More Thoughts on First Line Contests
Energized by my experience entering NPR’s 3 minute fiction contest a few weeks ago, I searched high and low (on the Internet) for another fiction contest. I stumbled upon The First Line, a literary magazine which, as the name suggests, “contains short stories that stem from a common first line.”
The purpose of The First Line is to jump start the imagination–to help writers break through the block that is the blank page…. The First Line is an exercise in creativity for writers and a chance for readers to see how many different directions we can take when we start from the same place.

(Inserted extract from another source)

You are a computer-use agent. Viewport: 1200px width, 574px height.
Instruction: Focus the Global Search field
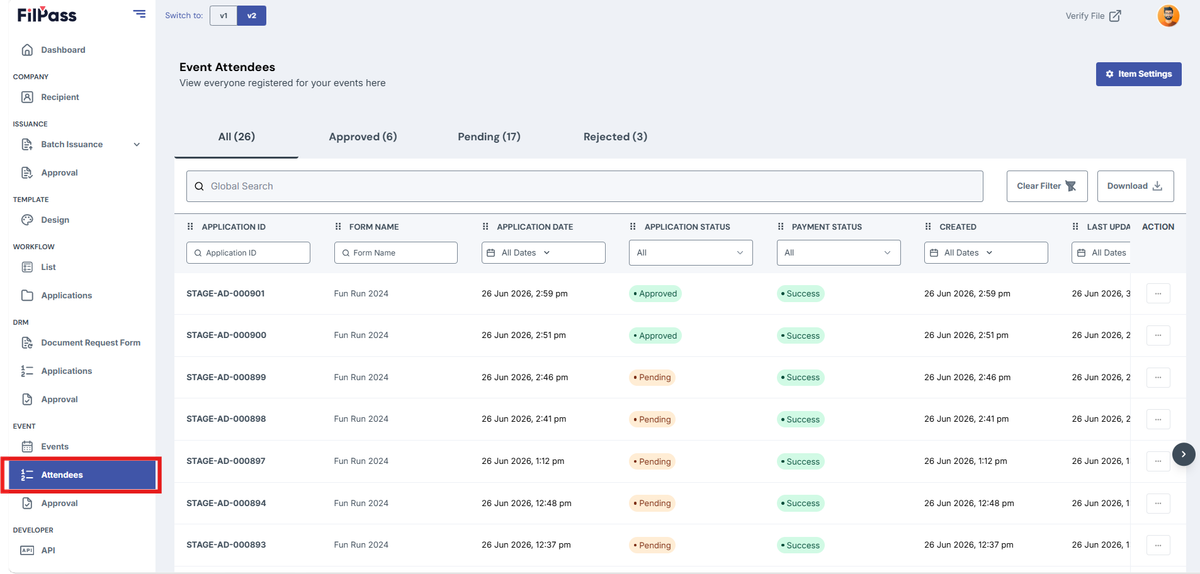585,186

Sounded good. The nearest deadline was May 1st. The line: “Rachel’s first trip to England did not go as planned.” Sounded like chick-lit women’s fiction to me, but I started to hear the voice of a sassy, sophomoric, caring, but immature girl named Rachel telling about her misadventures in England and got interested in seeing where it woud lead. I started writing, and stealing borrowed my structure from DFW and Jennifer Egan, I used direct address and had Rachel speaking to her therapist. The first draft was mostly about her brief time in England. She got caught by Immigration for planning on working in England, got sent to a detention center over night, and then flown back to America. She has a complicated relationship with her overbearing Jewish mother (Rachel does not identify as Jewish) and as the middle-child, resents her sisters, who have been achieving worldly success. Read more »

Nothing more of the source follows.